Less is Moore.
When an actor is overdue an Oscar, an eventual win is often viewed as delayed reward for earlier near-misses. Solid as the ‘snowball’ theory is, Julianne Moore’s Oscar-nominated latest deserves proper standalone respect.
The actress’ study of a 50-year-old linguistics professor facing early onset Alzheimer’s echoes many of her previous roles, four of which were Oscar-nominated (more should have been). But Moore isn’t resting on her laurels: she’s reminding us just how forceful and flexible her powers of restraint can be.
The clearest precedent is Todd Haynes’ Safe, a haunting art-riff on disease-of-the-week films in which Moore’s LA ‘homemaker’ Carol White becomes ill, then virtually dissolves before our eyes. Her Professor Alice Howland is no less hot on words than Carol was on picking sofas. Most of us use our smartphones to browse pictures of funny cats; Alice uses hers to play brainy word games. So when she forgets the word ‘lexicon’ in a lecture, you know she’s in trouble: it’s like Tarantino forgetting the f-word.
Bucking weepie clichés, writer/director team Richard Glatzer and Wash Westmoreland (The Last Of Robin Hood) draw out the horrors of Alice’s situation with sensitive conviction. Part of that’s down to Lisa Genova’s informed source novel; part of it’s down to Glatzer’s own experiences with neurodegenerative disease.
Either way, melodramatic excess is rejected: in its place, the duo cannily imply Alice’s deterioration by shooting her from behind or reflected in windows, ghostly and self-detached.
The rest is down to Moore, who channels Alice’s self-dissolution into a quiet tussle between surface poise and inner panic. Moore played a toilet crisis for black comedy in Cronenberg’s Maps To The Stars.
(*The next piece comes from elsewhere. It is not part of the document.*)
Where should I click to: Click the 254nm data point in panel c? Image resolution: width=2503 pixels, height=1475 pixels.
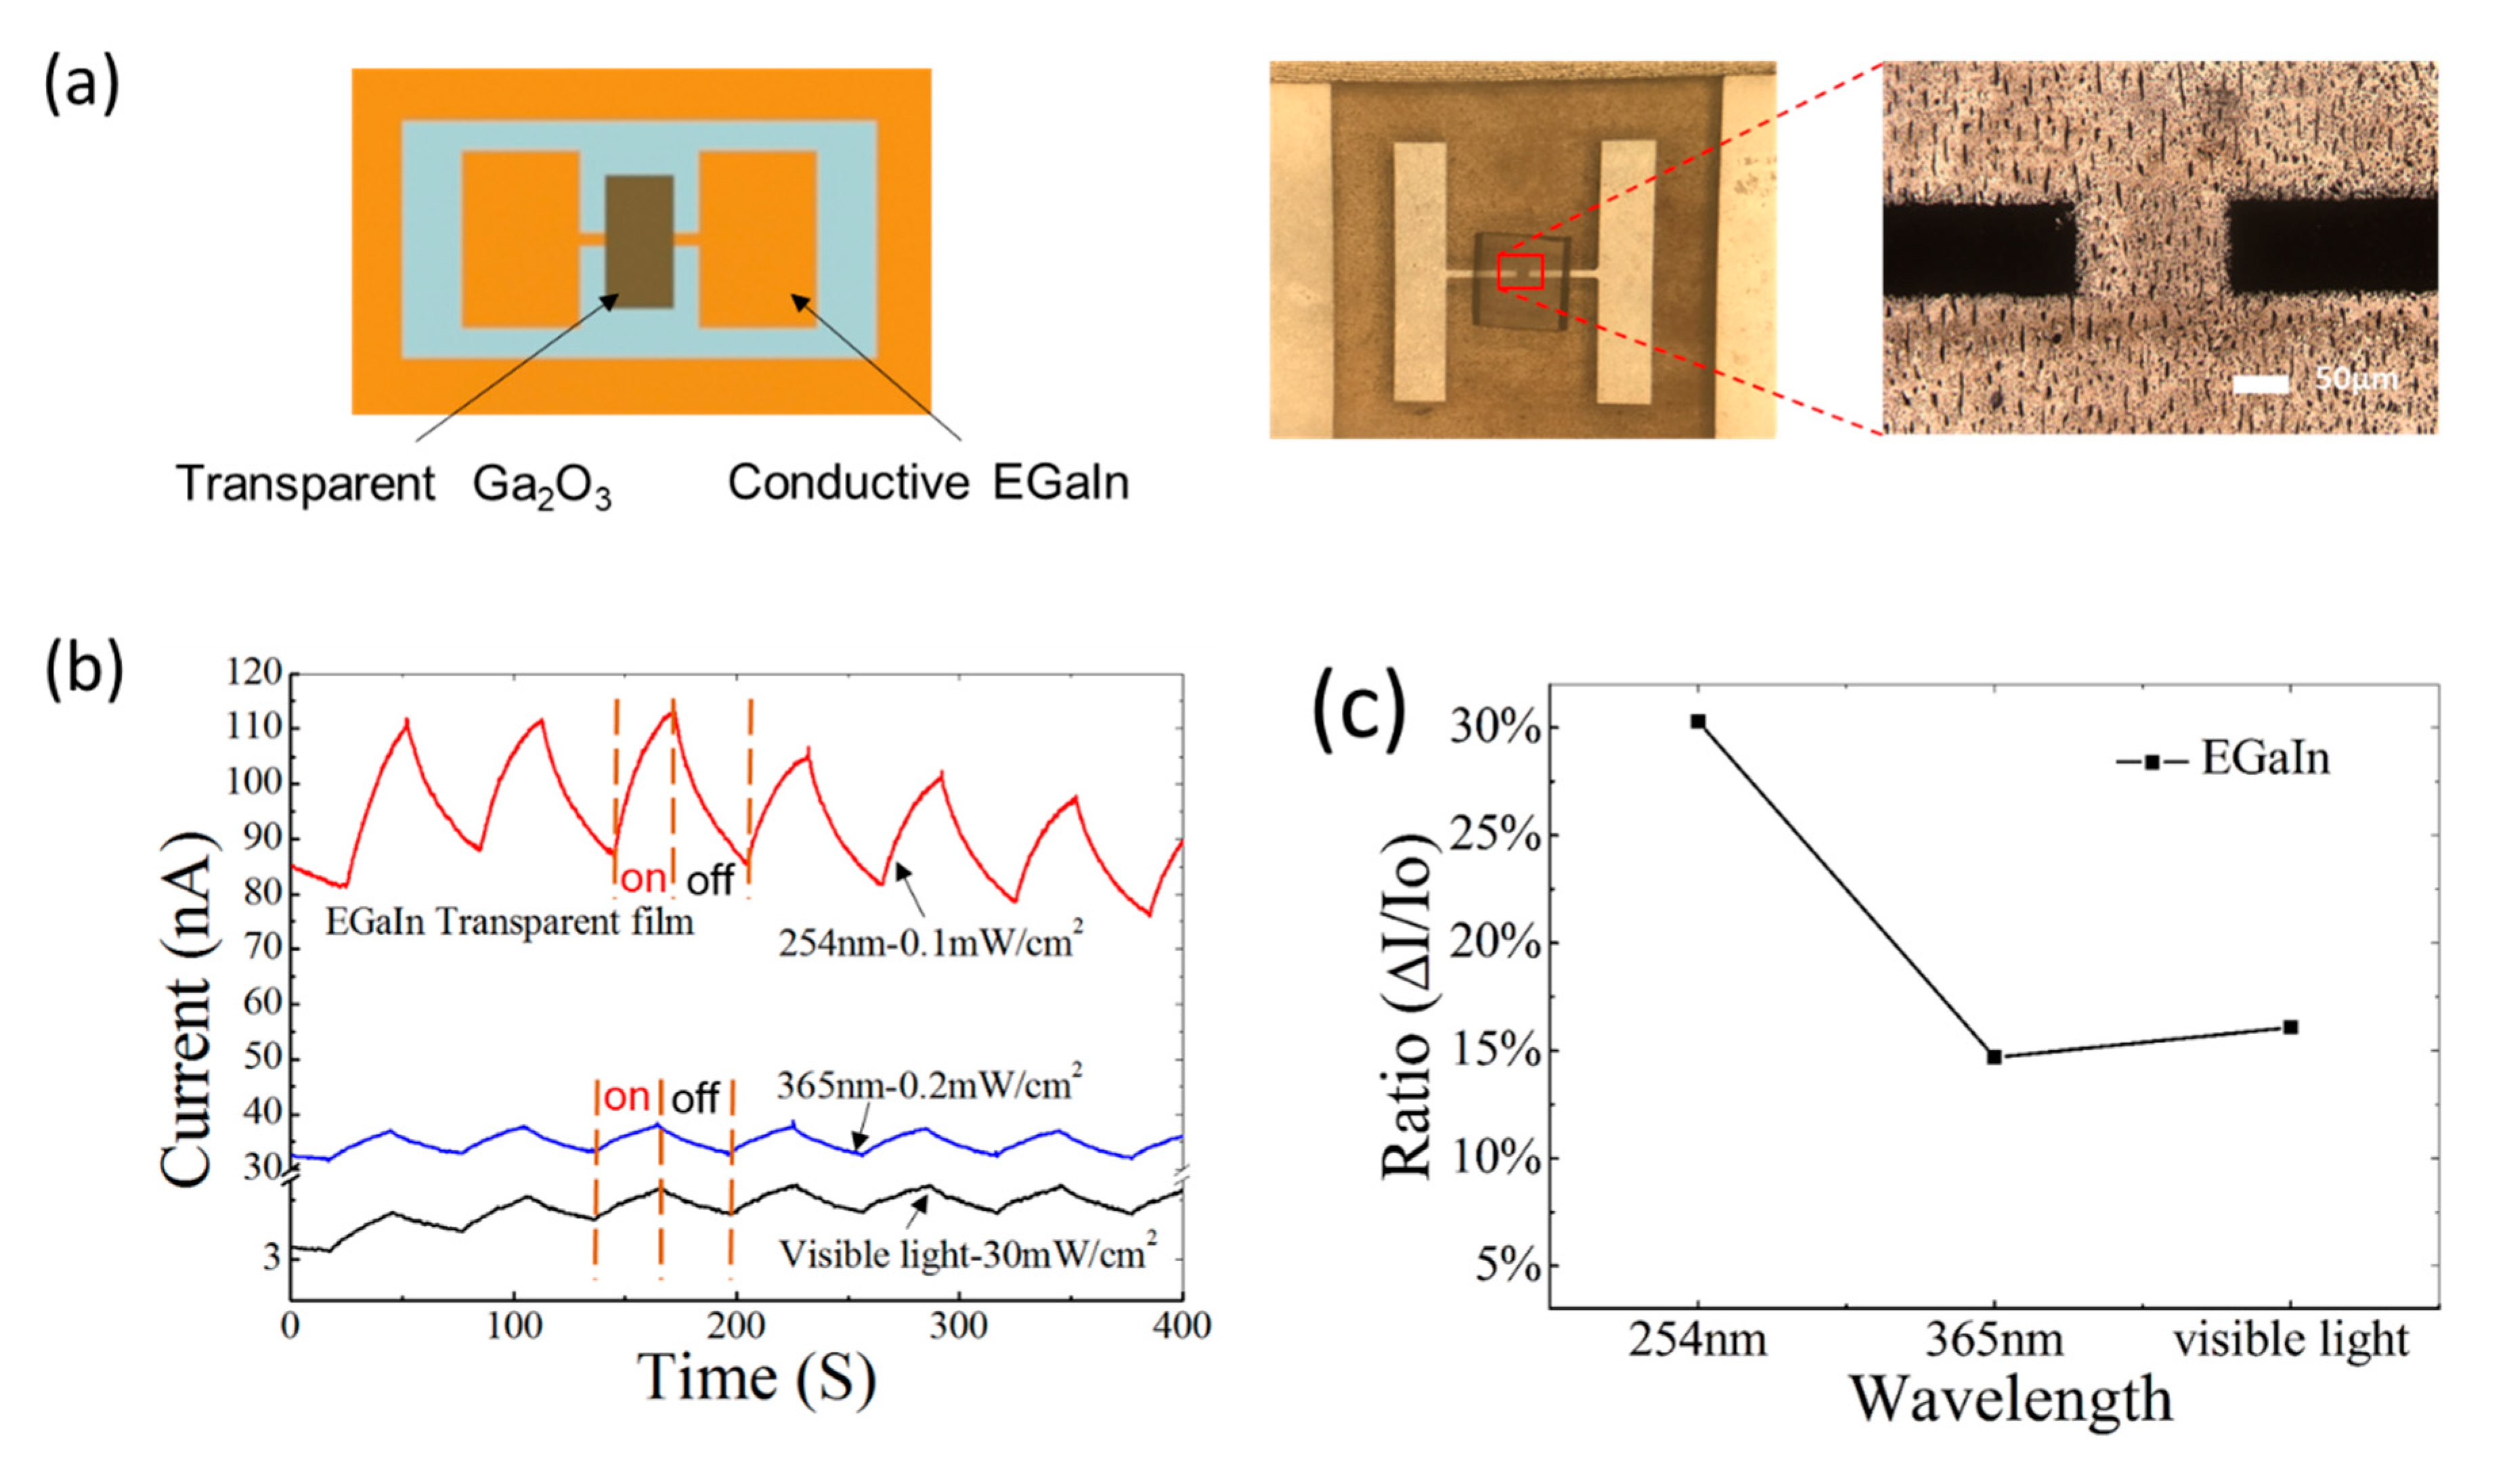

When Alice forgets where her home loo is, she charges the clash between her bursting bladder and weakening grip on life with agonised truthfulness.
Alice’s plummet is pre-ordained, so it’s kudos to Moore that she magnetises our attention anyway – and without resorting to attention-seeking tics. It’s only when Alice becomes really ill and watches filmed advice she recorded for herself from better days on her MacBook that we realise just how far she owns her character’s incremental decline.
The contrast is harrowing: if Moore doesn’t own a statue for it, consider the Academy lost in blunder-land.